[Exercise aim]: Show every line of the data that includes the word "next".

Dataset entries
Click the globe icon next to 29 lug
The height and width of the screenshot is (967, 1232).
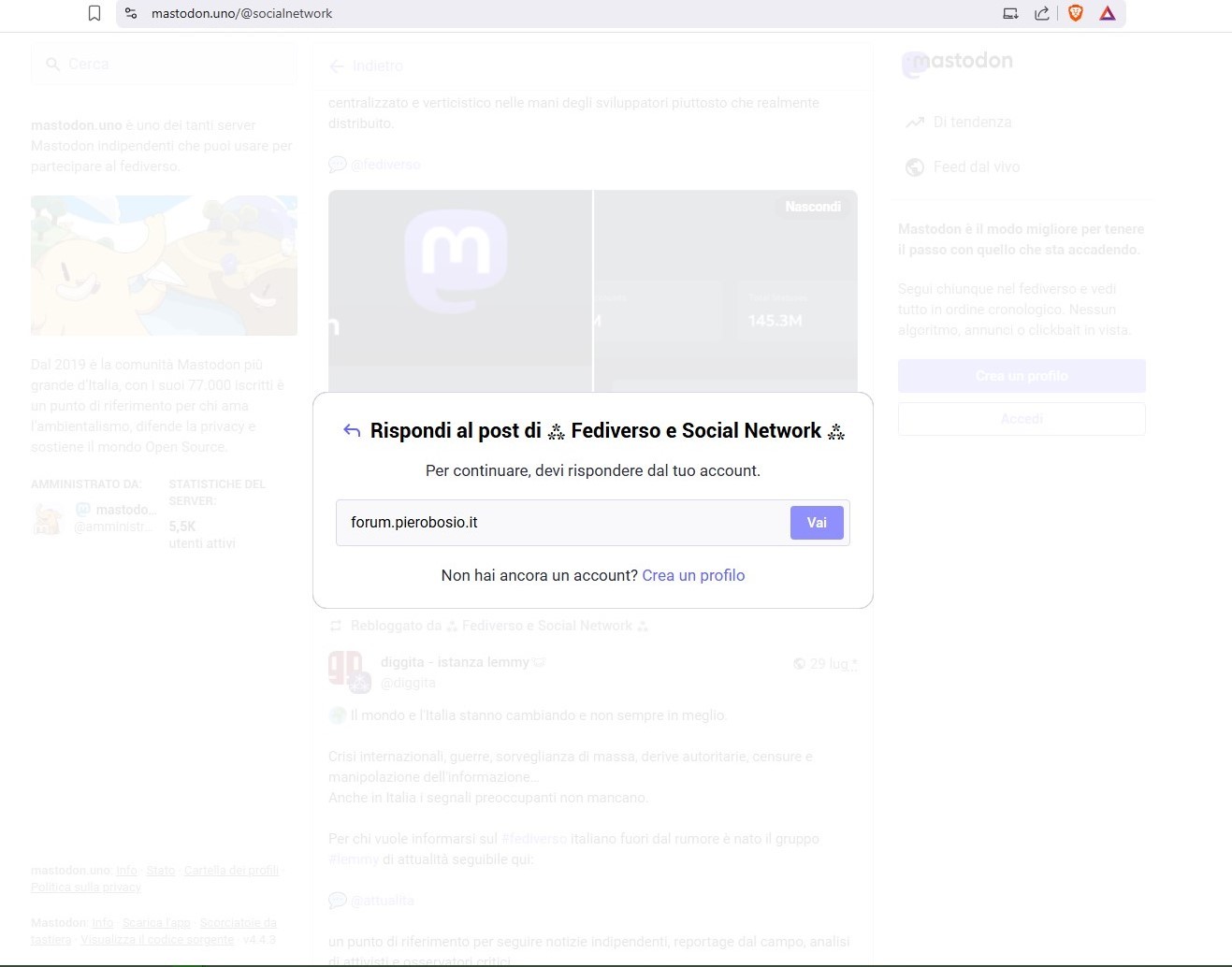pos(800,663)
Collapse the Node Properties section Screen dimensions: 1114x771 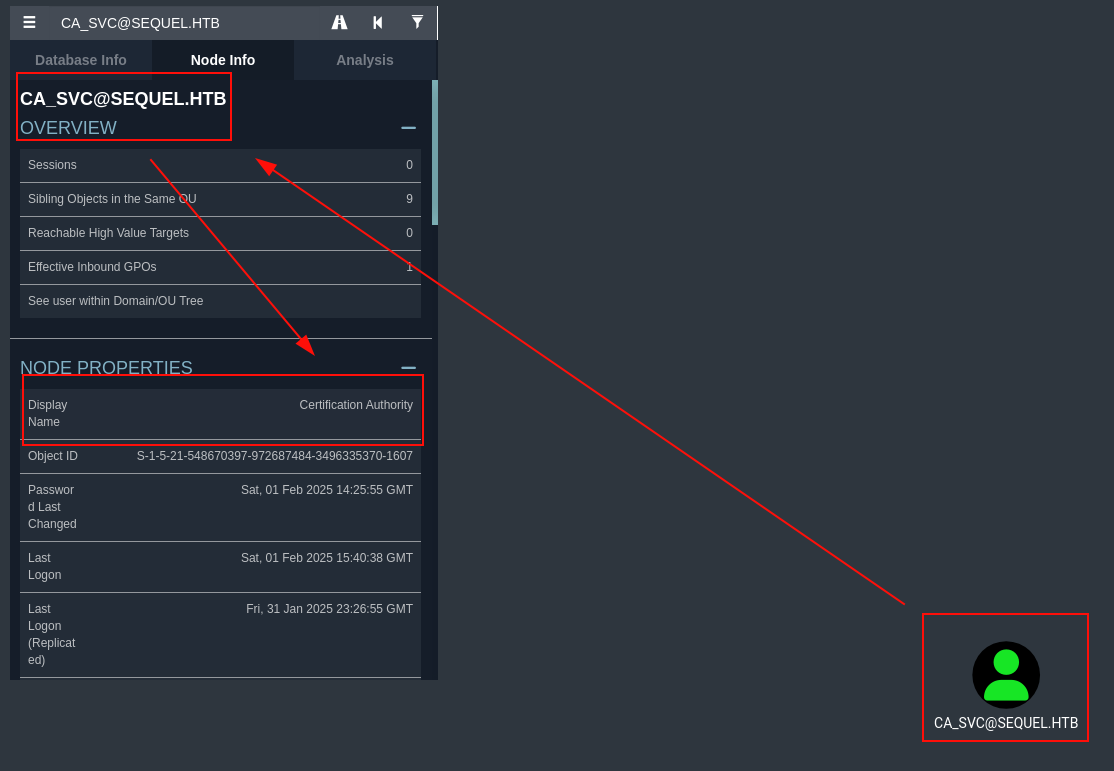[x=408, y=368]
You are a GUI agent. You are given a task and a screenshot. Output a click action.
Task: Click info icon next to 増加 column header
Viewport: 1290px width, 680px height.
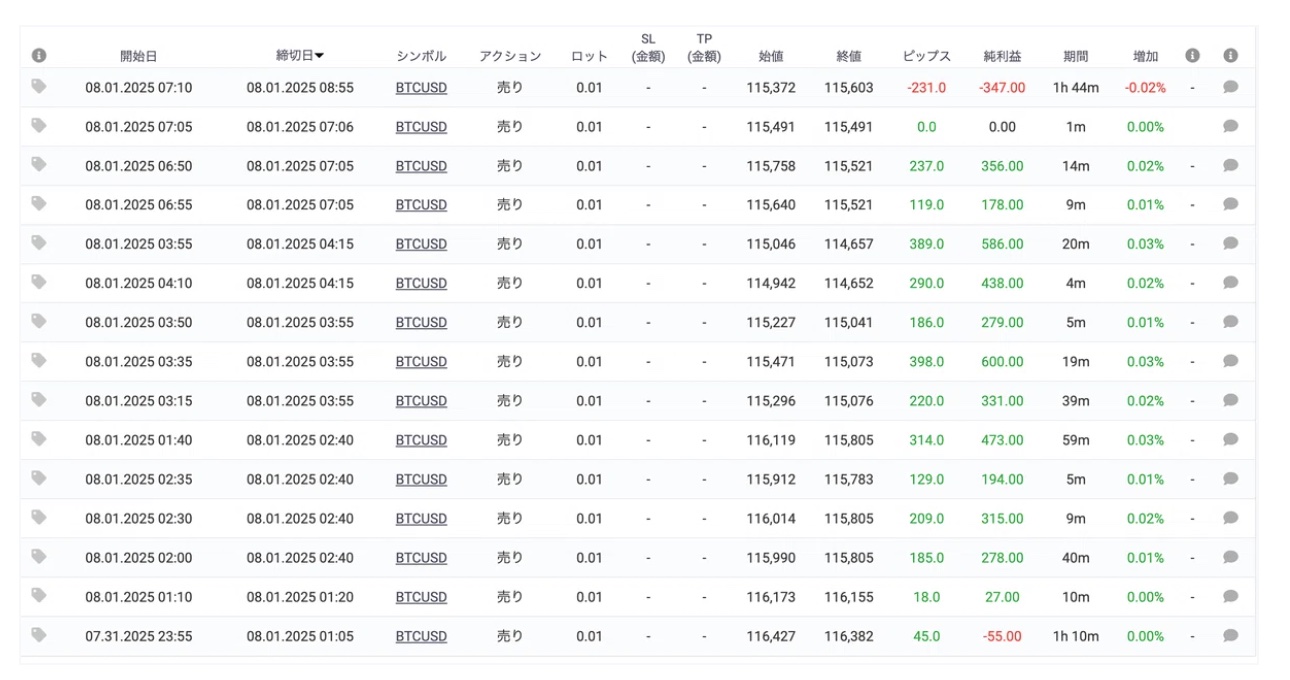tap(1192, 56)
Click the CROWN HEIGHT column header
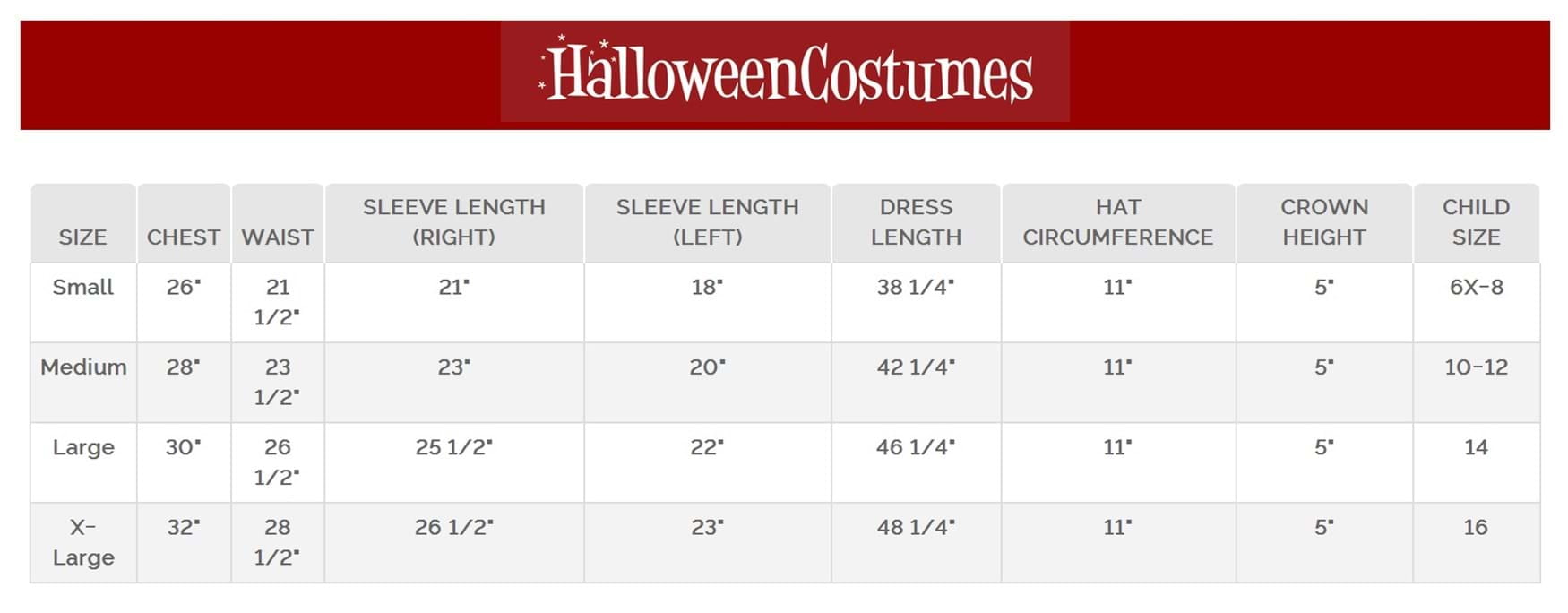The image size is (1568, 613). pyautogui.click(x=1323, y=222)
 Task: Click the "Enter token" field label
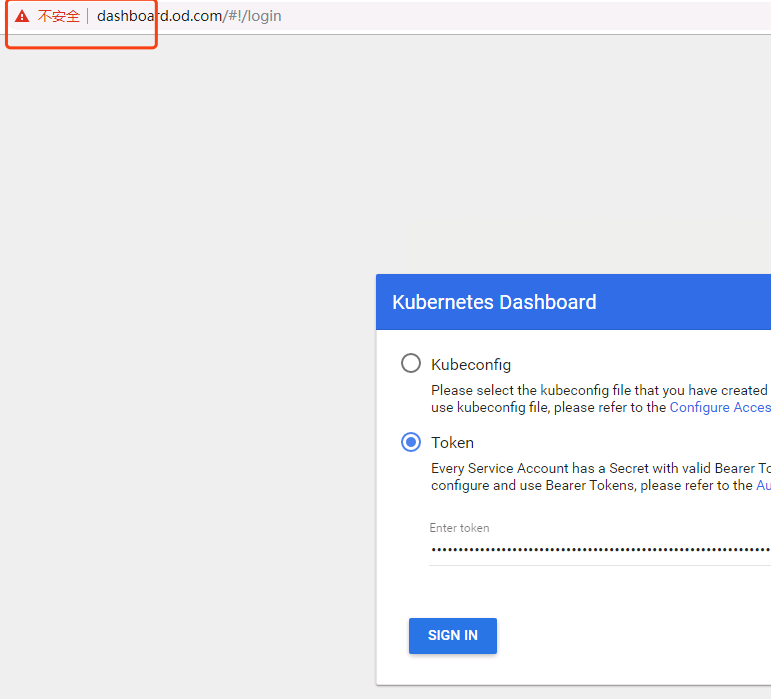pyautogui.click(x=460, y=528)
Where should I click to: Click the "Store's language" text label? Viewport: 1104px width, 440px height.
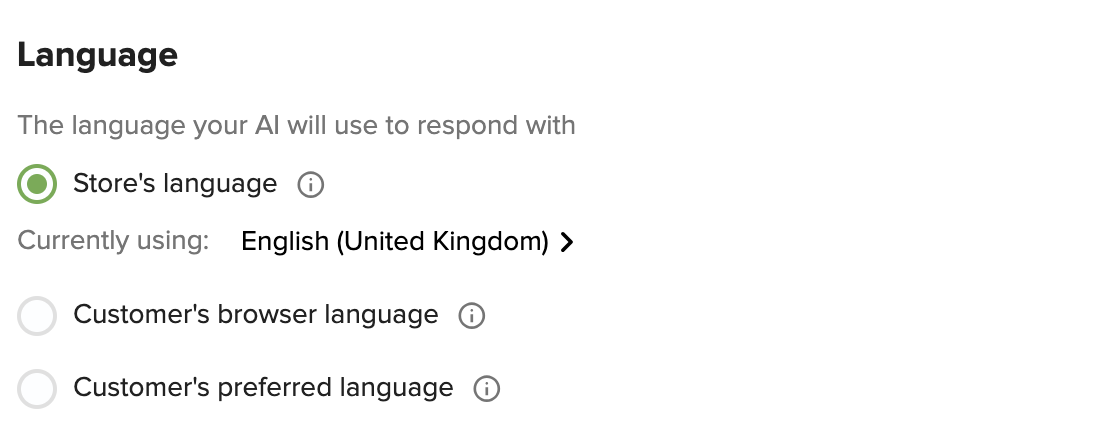pos(175,184)
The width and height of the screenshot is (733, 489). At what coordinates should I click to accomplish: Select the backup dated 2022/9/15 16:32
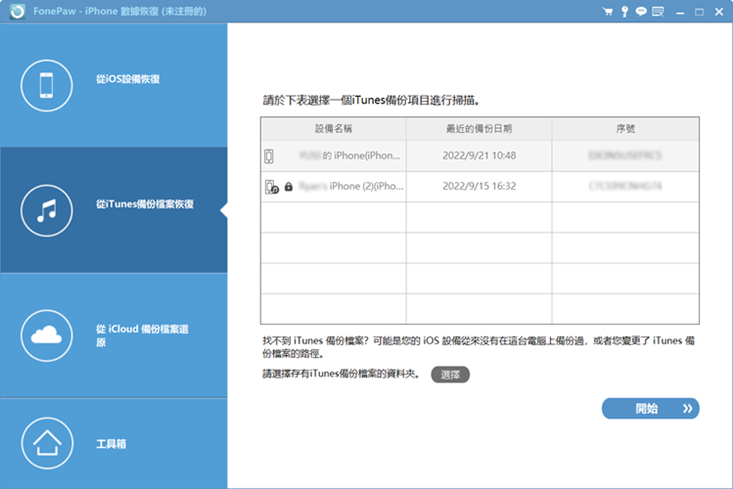478,187
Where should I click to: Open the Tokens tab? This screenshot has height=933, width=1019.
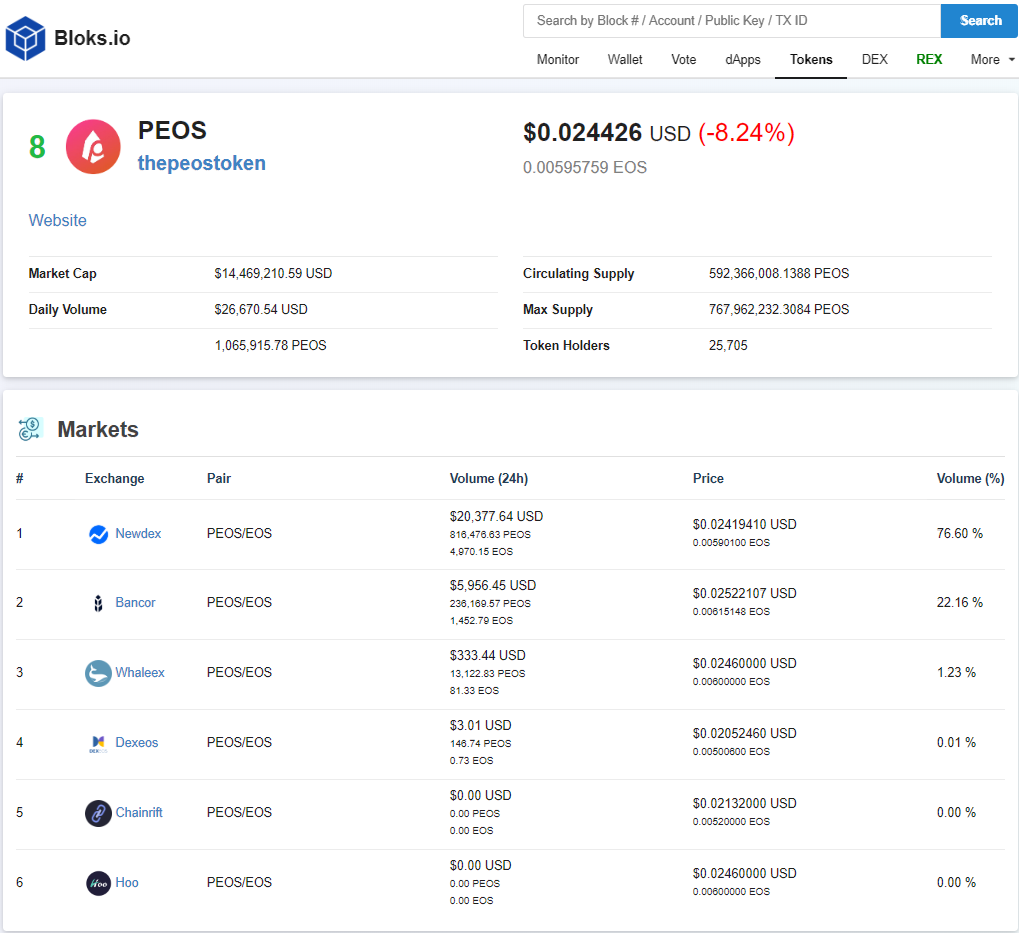(811, 60)
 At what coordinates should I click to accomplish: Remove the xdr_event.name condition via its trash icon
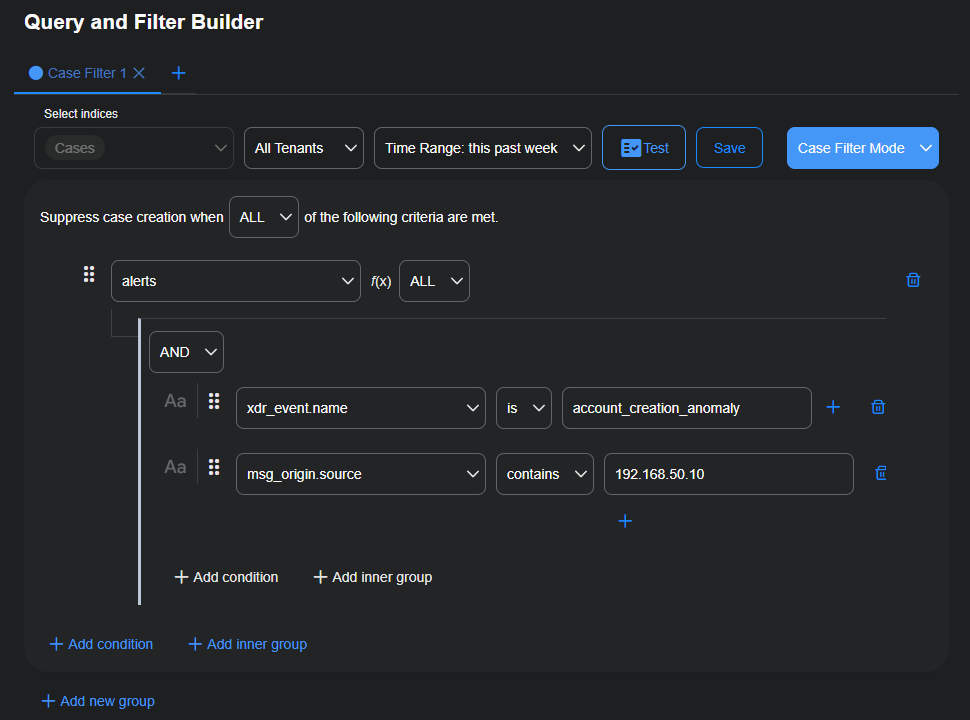(877, 407)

[Exercise response]:
Click the globe icon next to 29 lug
Task: Click info icon next to 増加 column header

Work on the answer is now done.